Saved entries
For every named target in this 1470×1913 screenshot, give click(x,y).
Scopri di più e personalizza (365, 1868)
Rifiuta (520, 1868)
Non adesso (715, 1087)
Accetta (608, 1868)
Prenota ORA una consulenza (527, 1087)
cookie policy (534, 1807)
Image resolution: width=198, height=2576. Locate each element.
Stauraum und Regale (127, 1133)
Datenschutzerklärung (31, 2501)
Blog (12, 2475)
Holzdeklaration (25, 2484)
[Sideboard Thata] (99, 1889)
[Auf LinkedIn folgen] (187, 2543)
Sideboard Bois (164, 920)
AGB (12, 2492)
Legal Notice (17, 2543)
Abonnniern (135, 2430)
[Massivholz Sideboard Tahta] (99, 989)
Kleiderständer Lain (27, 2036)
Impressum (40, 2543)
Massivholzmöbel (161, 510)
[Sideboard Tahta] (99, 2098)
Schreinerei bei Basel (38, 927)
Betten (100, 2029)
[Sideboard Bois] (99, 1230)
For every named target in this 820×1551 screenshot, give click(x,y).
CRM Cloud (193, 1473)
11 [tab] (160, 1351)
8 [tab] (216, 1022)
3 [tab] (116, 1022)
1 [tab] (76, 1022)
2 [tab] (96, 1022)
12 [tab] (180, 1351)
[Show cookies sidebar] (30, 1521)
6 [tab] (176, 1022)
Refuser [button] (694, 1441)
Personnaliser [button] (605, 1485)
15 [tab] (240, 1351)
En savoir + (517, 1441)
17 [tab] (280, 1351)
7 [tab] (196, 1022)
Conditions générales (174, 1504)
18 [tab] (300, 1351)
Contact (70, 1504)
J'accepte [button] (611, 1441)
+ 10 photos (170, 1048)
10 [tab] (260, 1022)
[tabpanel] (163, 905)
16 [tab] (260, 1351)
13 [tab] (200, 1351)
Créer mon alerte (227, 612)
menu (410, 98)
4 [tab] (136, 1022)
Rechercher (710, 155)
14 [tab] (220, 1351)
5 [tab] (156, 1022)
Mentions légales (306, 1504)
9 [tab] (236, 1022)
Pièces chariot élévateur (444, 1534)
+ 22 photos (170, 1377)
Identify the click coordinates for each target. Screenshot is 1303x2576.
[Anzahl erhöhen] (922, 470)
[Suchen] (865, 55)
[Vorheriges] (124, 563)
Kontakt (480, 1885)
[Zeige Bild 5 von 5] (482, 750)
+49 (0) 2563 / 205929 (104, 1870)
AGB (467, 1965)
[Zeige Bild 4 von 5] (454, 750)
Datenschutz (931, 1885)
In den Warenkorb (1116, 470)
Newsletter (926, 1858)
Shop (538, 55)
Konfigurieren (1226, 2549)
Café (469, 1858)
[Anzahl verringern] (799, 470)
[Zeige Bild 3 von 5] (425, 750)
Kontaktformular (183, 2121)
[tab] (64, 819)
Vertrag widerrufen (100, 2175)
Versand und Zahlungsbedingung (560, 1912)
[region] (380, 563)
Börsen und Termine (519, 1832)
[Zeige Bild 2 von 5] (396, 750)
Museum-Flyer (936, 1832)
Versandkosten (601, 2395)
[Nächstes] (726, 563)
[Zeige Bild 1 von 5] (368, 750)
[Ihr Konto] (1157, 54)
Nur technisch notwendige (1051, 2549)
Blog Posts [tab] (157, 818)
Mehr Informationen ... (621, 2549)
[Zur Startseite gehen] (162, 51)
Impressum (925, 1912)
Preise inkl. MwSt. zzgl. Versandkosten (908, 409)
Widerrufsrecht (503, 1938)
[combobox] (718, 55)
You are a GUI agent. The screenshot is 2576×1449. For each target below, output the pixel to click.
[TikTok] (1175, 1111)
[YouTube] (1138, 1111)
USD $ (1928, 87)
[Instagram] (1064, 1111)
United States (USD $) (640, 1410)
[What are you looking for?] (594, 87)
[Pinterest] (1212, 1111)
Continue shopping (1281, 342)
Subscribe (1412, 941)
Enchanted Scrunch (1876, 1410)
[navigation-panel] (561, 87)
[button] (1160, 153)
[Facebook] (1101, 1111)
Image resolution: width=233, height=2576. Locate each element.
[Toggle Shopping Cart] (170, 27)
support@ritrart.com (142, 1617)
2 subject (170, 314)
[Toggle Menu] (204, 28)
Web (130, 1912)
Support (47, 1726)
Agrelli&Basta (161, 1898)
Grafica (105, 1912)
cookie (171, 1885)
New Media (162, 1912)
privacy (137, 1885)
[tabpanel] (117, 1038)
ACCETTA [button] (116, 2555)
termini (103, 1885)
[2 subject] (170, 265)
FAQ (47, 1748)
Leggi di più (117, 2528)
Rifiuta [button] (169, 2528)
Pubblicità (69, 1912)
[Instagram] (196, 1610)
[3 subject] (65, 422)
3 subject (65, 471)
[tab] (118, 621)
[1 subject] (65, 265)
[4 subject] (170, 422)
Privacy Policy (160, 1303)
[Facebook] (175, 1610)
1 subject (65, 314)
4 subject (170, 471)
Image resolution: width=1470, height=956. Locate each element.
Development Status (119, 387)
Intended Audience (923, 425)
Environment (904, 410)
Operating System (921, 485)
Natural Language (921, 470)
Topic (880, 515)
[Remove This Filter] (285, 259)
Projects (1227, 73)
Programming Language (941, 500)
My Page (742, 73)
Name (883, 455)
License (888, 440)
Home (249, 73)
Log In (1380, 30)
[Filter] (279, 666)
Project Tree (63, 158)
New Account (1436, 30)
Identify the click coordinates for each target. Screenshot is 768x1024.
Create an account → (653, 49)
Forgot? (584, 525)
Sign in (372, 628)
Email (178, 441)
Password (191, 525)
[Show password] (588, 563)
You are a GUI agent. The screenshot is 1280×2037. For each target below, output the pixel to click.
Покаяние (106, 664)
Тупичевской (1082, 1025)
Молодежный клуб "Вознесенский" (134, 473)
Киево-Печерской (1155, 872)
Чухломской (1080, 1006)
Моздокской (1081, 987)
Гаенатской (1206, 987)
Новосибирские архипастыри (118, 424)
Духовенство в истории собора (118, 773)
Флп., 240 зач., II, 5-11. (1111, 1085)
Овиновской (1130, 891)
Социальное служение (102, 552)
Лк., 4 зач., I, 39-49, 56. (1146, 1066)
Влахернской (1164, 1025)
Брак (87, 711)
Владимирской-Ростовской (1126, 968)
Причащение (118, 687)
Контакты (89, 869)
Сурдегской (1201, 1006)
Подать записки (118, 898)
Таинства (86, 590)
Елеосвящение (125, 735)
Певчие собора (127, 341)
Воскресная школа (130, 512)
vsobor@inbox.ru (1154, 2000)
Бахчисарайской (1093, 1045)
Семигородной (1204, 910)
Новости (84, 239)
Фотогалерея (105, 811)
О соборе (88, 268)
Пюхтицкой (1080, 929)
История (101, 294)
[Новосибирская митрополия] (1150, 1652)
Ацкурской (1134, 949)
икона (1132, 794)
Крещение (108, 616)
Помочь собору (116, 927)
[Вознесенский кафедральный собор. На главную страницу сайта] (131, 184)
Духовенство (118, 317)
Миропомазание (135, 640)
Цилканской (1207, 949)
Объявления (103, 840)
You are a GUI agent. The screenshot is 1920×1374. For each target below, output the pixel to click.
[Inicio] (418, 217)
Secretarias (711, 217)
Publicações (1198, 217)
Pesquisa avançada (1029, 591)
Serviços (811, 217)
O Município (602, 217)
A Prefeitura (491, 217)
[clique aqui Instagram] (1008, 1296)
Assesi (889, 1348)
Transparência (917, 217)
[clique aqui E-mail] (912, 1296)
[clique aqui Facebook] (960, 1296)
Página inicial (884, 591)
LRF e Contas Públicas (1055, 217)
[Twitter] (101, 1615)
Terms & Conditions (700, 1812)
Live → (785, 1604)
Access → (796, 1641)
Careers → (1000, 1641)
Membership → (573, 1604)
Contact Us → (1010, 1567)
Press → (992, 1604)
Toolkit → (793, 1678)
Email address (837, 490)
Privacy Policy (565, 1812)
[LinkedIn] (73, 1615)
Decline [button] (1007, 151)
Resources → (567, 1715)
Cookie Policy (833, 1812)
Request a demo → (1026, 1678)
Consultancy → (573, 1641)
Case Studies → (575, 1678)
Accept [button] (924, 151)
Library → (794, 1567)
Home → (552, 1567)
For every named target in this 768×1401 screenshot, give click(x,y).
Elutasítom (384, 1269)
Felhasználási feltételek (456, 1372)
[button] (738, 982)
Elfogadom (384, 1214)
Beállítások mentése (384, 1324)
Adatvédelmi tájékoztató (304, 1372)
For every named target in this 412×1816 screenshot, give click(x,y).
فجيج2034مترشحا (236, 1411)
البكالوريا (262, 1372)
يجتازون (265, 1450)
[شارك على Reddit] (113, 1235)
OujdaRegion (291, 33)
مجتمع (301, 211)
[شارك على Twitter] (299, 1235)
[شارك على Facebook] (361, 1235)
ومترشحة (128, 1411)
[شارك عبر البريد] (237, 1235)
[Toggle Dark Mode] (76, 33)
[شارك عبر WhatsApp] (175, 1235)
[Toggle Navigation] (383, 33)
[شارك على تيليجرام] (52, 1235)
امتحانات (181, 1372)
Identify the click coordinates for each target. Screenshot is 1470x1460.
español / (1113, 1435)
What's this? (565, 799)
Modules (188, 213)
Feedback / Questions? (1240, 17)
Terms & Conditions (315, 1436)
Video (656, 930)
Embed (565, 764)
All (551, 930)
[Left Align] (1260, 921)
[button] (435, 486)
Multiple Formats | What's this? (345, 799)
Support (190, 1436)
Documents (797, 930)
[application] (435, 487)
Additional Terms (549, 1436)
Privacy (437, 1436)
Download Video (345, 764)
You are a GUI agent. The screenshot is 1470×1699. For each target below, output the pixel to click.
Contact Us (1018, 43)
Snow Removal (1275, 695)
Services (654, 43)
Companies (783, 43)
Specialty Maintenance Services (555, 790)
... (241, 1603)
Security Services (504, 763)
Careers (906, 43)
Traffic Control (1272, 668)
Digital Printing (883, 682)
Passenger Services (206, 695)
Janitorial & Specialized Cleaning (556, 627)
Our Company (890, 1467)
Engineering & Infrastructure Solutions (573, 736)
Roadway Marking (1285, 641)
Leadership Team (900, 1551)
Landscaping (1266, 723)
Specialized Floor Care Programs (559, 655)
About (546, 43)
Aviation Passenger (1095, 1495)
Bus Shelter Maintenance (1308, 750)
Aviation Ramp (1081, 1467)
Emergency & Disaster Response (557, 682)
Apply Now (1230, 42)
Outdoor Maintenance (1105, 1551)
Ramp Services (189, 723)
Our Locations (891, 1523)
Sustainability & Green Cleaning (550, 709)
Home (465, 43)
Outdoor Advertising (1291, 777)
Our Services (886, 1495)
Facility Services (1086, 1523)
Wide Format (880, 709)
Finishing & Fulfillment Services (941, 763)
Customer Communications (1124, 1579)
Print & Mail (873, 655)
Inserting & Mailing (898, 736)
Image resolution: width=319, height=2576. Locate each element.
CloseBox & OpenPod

Task description =
Read the records above. Show each line that has the string "output".

Completed exercise =
You are a GUI agent. The screenshot is 2576×1449. For each target below, output the pixel to click.
You are a GUI agent. The screenshot is 1280×2037. For each target below, output the pixel to click.
You are a GUI agent. The screenshot is 1920×1374. For each target below, output the pixel to click.
You are a GUI agent. The screenshot is 1470×1699. For each target below, output the pixel to click.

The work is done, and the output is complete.